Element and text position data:
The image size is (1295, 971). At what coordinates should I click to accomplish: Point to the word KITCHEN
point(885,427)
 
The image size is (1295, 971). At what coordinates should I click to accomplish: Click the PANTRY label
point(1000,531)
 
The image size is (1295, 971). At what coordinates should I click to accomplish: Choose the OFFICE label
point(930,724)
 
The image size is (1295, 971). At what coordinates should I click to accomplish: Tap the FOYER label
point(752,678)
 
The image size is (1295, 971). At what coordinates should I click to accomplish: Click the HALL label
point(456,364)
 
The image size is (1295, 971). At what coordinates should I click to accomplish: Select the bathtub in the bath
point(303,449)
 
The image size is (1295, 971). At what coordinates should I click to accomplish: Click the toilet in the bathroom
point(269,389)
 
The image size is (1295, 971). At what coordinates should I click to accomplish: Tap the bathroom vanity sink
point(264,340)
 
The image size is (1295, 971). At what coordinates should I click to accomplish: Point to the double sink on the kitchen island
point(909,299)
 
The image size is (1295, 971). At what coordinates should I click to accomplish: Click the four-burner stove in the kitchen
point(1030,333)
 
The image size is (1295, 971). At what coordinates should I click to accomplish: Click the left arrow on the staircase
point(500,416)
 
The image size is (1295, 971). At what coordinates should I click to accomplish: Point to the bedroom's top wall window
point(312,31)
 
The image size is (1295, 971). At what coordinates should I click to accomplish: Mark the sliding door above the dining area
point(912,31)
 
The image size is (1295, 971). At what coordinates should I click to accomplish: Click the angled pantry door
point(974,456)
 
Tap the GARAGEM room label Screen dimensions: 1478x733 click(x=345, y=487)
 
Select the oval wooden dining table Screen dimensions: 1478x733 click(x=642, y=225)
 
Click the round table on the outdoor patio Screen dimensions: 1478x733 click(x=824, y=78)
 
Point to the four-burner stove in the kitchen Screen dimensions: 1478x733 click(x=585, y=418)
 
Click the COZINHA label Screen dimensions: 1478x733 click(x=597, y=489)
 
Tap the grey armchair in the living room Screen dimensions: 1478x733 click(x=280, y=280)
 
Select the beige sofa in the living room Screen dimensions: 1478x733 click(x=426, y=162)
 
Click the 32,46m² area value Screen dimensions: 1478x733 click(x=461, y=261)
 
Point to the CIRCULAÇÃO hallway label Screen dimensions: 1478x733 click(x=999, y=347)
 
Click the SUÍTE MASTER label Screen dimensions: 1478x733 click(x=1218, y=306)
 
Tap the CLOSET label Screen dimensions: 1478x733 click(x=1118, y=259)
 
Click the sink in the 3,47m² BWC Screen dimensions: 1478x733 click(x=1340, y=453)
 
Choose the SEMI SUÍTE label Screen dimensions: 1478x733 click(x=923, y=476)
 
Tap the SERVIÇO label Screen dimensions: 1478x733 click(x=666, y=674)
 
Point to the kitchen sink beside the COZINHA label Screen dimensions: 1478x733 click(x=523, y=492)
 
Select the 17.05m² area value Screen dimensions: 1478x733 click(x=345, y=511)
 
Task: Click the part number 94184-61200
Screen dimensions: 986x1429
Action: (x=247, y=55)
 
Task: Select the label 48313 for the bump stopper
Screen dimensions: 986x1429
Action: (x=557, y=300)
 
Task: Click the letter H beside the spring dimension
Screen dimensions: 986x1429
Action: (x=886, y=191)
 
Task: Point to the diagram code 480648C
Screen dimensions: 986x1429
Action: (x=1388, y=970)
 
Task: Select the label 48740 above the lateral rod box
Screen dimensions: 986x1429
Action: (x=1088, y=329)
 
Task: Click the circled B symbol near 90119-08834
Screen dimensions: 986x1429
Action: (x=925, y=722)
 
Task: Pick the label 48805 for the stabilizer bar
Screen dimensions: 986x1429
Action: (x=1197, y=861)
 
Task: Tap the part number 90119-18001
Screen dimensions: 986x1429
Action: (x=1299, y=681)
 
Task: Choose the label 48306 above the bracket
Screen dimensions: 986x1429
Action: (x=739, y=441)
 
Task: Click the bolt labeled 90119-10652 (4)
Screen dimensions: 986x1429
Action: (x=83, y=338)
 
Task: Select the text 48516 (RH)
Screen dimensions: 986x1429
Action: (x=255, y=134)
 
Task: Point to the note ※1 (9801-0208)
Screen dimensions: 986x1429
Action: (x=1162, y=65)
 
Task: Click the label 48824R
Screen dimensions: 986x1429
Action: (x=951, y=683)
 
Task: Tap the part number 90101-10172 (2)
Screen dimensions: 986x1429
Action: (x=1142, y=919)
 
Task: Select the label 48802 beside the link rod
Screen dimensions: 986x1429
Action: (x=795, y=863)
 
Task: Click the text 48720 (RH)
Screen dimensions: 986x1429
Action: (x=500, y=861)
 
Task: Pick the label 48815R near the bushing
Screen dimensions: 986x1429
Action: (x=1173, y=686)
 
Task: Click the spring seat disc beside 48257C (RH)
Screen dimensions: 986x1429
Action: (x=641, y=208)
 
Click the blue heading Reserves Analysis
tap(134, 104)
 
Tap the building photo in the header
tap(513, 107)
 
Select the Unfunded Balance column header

What is required: Can you reproduce all of the data above line for line, with nothing changed?

Answer to this problem:
The image size is (1295, 971). At what coordinates should I click to accomplish: Point to the word KITCHEN
point(885,427)
 
The image size is (1295, 971). At what coordinates should I click to accomplish: Click the PANTRY label
point(1000,531)
 
The image size is (1295, 971). At what coordinates should I click to accomplish: Choose the OFFICE label
point(930,724)
 
The image size is (1295, 971). At what coordinates should I click to accomplish: Tap the FOYER label
point(752,678)
 
The image size is (1295, 971). At what coordinates should I click to accomplish: Click the HALL label
point(456,364)
 
The image size is (1295, 971). At what coordinates should I click to accomplish: Select the bathtub in the bath
point(303,449)
 
The image size is (1295, 971). At what coordinates should I click to accomplish: Click the toilet in the bathroom
point(269,389)
 
The image size is (1295, 971). At what coordinates should I click to accomplish: Tap the bathroom vanity sink
point(264,340)
 
The image size is (1295, 971). At what coordinates should I click to accomplish: Point to the double sink on the kitchen island
point(909,299)
 
The image size is (1295, 971). At what coordinates should I click to accomplish: Click the four-burner stove in the kitchen
point(1030,333)
 
The image size is (1295, 971). At what coordinates should I click to accomplish: Click the left arrow on the staircase
point(500,416)
 
The image size is (1295, 971). At what coordinates should I click to accomplish: Point to the bedroom's top wall window
point(312,31)
 
The image size is (1295, 971). At what coordinates should I click to accomplish: Mark the sliding door above the dining area
point(912,31)
 
The image size is (1295, 971). At what coordinates should I click to accomplish: Click the angled pantry door
point(974,456)
 
Tap the GARAGEM room label Screen dimensions: 1478x733 click(x=345, y=487)
 
Select the oval wooden dining table Screen dimensions: 1478x733 click(x=642, y=225)
 
Click the round table on the outdoor patio Screen dimensions: 1478x733 click(x=824, y=78)
 
Point to the four-burner stove in the kitchen Screen dimensions: 1478x733 click(x=585, y=418)
 
Click the COZINHA label Screen dimensions: 1478x733 click(x=597, y=489)
 
Tap the grey armchair in the living room Screen dimensions: 1478x733 click(x=280, y=280)
 
Select the beige sofa in the living room Screen dimensions: 1478x733 click(x=426, y=162)
 
Click the 32,46m² area value Screen dimensions: 1478x733 click(x=461, y=261)
 
Point to the CIRCULAÇÃO hallway label Screen dimensions: 1478x733 click(x=999, y=347)
 
Click the SUÍTE MASTER label Screen dimensions: 1478x733 click(x=1218, y=306)
 
Tap the CLOSET label Screen dimensions: 1478x733 click(x=1118, y=259)
 
Click the sink in the 3,47m² BWC Screen dimensions: 1478x733 click(x=1340, y=453)
 
Choose the SEMI SUÍTE label Screen dimensions: 1478x733 click(x=923, y=476)
 
Tap the SERVIÇO label Screen dimensions: 1478x733 click(x=666, y=674)
 
Point to the kitchen sink beside the COZINHA label Screen dimensions: 1478x733 click(x=523, y=492)
 
Select the 17.05m² area value Screen dimensions: 1478x733 click(x=345, y=511)
 
Task: Click the part number 94184-61200
Screen dimensions: 986x1429
Action: (x=247, y=55)
 
Task: Select the label 48313 for the bump stopper
Screen dimensions: 986x1429
Action: (x=557, y=300)
 
Task: Click the letter H beside the spring dimension
Screen dimensions: 986x1429
Action: (x=886, y=191)
 
Task: Point to the diagram code 480648C
Screen dimensions: 986x1429
Action: (x=1388, y=970)
 
Task: Select the label 48740 above the lateral rod box
Screen dimensions: 986x1429
Action: (x=1088, y=329)
 
Task: Click the circled B symbol near 90119-08834
Screen dimensions: 986x1429
Action: (x=925, y=722)
 
Task: Pick the label 48805 for the stabilizer bar
Screen dimensions: 986x1429
Action: (x=1197, y=861)
 
Task: Tap the part number 90119-18001
Screen dimensions: 986x1429
Action: (x=1299, y=681)
 
Task: Choose the label 48306 above the bracket
Screen dimensions: 986x1429
Action: (x=739, y=441)
 
Task: Click the bolt labeled 90119-10652 (4)
Screen dimensions: 986x1429
Action: (x=83, y=338)
 
Task: Select the text 48516 (RH)
Screen dimensions: 986x1429
Action: (x=255, y=134)
 
Task: Point to the note ※1 (9801-0208)
Screen dimensions: 986x1429
Action: (x=1162, y=65)
 
Task: Click the label 48824R
Screen dimensions: 986x1429
Action: (x=951, y=683)
 
Task: Tap the part number 90101-10172 (2)
Screen dimensions: 986x1429
Action: (x=1142, y=919)
 
Task: Select the label 48802 beside the link rod
Screen dimensions: 986x1429
Action: (x=795, y=863)
 
Task: Click the text 48720 (RH)
Screen dimensions: 986x1429
Action: (x=500, y=861)
 
Task: Pick the label 48815R near the bushing
Screen dimensions: 986x1429
Action: (x=1173, y=686)
 
Task: Click the spring seat disc beside 48257C (RH)
Screen dimensions: 986x1429
Action: (x=641, y=208)
 
Click the blue heading Reserves Analysis
tap(134, 104)
 
Tap the building photo in the header
tap(513, 107)
 
Select the Unfunded Balance column header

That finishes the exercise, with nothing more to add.